Questions to answer.
1. List every topic that the faculty award announcement names as a subject the funding may concern.
2. Write the next part of the faculty award announcement, picking up after its final sentence.

Faculty Opportunities

Zucker/Goldberg Center Research and Professional Development Award

The Zucker/Goldberg Center for Holocaust Studies invites applications for funding to support research, teaching, professional development, and course preparation on topics concerning the Holocaust, genocide, human rights, antisemitism, racism, fascism, and related issues, broadly conceived.  Awards will generally range from $1,000-$2,000 but higher amounts may be considered in extraordinary cases with demonstrated need and significant potential outcomes. 

In allocating these funds, the Zucker/Goldberg Center seeks to support research and teaching at the College of Charleston that will improve faculty preparation and student learning.  To this end, we specifically encourage applications for funds to develop new syllabi, attend training, improve existing on-campus learning initiatives, or create new student opportunities.

Applications are accepted on a continuous basis or until allocated funds are expended each year.  Those receiving support may be asked to lecture in Zucker/Goldberg Center courses or present the outcomes of their work to colleagues and community members at the Yaschik/Arnold Jewish Studies Center.

Provided information.
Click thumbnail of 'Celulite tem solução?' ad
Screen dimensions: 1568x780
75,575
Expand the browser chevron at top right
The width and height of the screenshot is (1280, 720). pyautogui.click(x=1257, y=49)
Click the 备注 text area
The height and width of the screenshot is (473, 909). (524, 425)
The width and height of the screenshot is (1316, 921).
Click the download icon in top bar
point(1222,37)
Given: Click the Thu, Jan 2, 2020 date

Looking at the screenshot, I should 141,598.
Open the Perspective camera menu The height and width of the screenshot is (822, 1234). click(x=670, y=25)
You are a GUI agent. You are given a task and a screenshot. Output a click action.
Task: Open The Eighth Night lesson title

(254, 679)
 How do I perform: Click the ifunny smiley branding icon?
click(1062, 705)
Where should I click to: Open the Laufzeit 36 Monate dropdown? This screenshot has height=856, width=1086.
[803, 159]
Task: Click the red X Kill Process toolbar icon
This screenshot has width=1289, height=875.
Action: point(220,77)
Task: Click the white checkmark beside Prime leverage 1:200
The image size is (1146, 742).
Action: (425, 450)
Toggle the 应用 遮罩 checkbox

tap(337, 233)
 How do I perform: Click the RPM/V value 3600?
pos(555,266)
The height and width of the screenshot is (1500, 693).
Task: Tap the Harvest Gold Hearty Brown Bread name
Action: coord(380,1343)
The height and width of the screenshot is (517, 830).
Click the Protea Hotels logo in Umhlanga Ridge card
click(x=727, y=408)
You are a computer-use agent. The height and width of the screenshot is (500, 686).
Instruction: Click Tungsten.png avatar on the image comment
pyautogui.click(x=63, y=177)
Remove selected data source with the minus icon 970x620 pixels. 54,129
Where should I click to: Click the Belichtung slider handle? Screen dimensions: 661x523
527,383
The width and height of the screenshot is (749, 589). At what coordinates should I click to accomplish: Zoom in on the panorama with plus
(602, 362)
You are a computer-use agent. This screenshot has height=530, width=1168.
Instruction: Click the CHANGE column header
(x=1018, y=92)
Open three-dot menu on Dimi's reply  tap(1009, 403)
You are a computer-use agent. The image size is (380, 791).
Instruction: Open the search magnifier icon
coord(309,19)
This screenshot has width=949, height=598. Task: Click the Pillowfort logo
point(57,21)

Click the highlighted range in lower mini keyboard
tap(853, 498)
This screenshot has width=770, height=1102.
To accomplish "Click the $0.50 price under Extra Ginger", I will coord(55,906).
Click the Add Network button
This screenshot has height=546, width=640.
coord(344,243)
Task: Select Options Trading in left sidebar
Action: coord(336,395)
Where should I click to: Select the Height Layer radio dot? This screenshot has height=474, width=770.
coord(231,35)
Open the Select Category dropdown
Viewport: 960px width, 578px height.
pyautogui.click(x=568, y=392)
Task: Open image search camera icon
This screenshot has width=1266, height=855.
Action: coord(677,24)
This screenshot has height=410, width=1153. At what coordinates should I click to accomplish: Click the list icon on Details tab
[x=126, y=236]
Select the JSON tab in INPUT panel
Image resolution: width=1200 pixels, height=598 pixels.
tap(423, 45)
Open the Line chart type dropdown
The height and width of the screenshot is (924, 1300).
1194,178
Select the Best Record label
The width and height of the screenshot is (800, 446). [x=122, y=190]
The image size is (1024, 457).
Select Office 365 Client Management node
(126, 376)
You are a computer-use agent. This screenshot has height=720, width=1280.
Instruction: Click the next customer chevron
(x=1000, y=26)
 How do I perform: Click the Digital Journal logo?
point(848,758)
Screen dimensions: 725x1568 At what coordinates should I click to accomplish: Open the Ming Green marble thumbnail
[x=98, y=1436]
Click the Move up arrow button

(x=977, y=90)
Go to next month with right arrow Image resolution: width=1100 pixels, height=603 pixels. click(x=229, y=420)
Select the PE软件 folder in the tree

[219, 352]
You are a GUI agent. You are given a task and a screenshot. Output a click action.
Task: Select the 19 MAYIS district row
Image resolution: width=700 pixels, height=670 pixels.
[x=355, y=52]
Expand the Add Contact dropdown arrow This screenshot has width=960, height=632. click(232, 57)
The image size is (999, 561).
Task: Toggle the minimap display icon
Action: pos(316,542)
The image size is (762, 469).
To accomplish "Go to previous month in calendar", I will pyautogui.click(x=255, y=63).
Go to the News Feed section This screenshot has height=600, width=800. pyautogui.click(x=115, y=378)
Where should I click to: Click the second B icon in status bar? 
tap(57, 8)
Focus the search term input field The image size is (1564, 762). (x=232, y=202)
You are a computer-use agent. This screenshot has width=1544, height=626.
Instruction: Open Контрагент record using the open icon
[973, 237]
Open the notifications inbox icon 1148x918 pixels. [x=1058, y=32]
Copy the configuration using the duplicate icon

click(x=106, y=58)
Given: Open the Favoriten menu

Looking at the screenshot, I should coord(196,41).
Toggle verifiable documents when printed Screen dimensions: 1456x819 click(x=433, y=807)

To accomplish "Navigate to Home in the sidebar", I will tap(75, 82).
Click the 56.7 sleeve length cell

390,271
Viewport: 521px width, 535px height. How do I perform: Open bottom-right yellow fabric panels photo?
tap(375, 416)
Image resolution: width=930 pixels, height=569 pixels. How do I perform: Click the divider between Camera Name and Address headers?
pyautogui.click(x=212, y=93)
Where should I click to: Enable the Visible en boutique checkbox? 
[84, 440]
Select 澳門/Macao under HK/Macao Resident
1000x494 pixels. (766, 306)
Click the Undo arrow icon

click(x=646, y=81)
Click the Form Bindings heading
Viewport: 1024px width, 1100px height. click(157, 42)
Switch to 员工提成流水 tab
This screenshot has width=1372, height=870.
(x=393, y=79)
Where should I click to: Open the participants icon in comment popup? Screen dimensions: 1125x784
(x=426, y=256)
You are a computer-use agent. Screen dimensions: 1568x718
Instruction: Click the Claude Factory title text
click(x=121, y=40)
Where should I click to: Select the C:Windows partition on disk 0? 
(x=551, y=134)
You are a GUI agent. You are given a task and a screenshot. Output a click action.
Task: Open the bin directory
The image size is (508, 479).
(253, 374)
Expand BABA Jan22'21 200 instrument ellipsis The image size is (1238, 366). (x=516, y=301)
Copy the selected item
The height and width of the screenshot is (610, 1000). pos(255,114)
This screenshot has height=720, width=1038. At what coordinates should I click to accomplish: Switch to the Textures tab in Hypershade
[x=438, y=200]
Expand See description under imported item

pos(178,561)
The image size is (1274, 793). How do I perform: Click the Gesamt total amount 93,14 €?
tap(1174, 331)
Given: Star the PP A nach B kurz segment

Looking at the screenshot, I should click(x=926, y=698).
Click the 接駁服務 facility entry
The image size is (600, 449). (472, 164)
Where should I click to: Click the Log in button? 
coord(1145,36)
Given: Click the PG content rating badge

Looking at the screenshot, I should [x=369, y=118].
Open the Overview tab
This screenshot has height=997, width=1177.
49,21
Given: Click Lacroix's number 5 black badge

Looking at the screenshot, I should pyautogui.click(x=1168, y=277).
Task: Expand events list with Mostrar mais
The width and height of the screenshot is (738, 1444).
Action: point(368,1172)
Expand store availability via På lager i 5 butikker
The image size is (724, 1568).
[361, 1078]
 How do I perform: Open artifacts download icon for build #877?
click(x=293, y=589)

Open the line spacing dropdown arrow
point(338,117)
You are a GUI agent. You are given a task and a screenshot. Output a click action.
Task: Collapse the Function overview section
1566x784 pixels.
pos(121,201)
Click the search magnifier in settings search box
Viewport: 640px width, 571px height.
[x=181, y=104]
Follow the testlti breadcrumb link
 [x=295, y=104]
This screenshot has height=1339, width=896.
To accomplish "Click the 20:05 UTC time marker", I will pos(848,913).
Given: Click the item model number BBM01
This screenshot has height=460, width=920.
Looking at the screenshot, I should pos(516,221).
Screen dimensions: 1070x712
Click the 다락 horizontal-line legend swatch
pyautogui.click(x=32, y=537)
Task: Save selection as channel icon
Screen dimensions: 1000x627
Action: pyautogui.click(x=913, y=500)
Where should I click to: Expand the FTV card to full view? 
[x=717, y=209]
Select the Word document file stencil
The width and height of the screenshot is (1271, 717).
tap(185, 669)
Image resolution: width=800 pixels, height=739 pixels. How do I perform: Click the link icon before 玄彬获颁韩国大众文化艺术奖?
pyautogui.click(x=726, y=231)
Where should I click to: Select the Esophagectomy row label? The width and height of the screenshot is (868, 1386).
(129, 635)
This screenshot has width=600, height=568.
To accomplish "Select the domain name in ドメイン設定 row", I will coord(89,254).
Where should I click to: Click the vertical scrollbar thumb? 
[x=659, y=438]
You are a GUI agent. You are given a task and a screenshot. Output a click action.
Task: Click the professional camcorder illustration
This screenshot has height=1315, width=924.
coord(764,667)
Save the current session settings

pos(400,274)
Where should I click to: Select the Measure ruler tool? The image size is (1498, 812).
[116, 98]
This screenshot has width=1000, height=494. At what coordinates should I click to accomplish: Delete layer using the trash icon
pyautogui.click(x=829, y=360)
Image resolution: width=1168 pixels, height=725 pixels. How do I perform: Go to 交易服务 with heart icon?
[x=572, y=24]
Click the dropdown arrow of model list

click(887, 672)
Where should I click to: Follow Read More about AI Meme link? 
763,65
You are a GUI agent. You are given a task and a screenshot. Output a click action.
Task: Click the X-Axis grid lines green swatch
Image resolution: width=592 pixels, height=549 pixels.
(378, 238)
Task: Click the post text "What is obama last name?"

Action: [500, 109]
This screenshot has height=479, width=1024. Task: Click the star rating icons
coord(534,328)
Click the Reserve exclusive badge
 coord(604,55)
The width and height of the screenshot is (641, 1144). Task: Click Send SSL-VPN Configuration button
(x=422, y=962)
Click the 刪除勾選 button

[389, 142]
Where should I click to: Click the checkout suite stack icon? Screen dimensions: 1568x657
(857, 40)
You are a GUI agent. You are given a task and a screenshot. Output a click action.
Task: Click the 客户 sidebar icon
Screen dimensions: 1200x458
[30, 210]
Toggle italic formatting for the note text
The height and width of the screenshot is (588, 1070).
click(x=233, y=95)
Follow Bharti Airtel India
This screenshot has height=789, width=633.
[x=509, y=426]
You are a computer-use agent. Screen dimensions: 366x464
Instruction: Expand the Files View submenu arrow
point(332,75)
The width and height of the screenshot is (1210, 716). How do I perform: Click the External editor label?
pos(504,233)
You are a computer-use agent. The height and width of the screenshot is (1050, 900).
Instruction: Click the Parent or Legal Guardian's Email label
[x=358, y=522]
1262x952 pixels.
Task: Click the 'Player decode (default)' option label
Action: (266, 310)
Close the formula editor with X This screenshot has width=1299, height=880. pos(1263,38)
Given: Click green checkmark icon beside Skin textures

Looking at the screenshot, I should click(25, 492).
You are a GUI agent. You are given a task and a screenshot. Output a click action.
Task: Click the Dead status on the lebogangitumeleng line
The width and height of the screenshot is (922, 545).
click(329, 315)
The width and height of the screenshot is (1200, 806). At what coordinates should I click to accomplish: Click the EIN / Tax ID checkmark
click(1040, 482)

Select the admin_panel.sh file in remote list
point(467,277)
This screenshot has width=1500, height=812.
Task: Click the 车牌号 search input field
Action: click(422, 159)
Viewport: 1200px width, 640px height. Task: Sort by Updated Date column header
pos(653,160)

Results by task.
1. The Holocaust, genocide, human rights, antisemitism, racism, and fascism.

2.
Interested faculty should submit a one-page proposal and any necessary supporting documentation explaining the project and funding request to Assistant Professor Chad Gibbs, director of the Zucker/Goldberg Center, at gibbsc@cofc.edu

Recent Award Recipients

Marjory Wentworth
Instructor, Department of English

Marjory Wentworth is the New York Times bestselling coauthor of Out of Wonder, Poems Celebrating Poets. She is also the co-writer of We Are Charleston, Tragedy and Triumph at Mother Emanuel and Taking a Stand, The Evolution of Human Rights. She has published four collections of poetry, and she served as the poet laureate of South Carolina from 2003-2017. This year, she was named a Black Earth Institute Fellow. Wentworth teaches at The College of Charleston, where she is part of the Social Justice Working Group for the Center for the Study of Slavery and the Refugee Resettlement Taskforce. 

Christopher Day
Associate Professor of Political Science, Director, African Studies Program

Political authority in Sudan has long relied on the power of its armed forces. In the country’s multiple internal conflicts, Sudan’s military has been directly implicated in many cases of mass categorical violence, including the genocide in Darfur in the mid-2000s. To understand more fully why military power can lead to such outcomes, Professor Christopher Day’s current work supported by the Zucker/Goldberg Center Research and Professional Development Award examines the colonial foundations and the historical development of Sudan’s security institutions. These include a range of actors beyond its regular army such as police and wildlife authorities, proxy armed groups, and ethnic militias that commit genocidal violence on behalf of the state.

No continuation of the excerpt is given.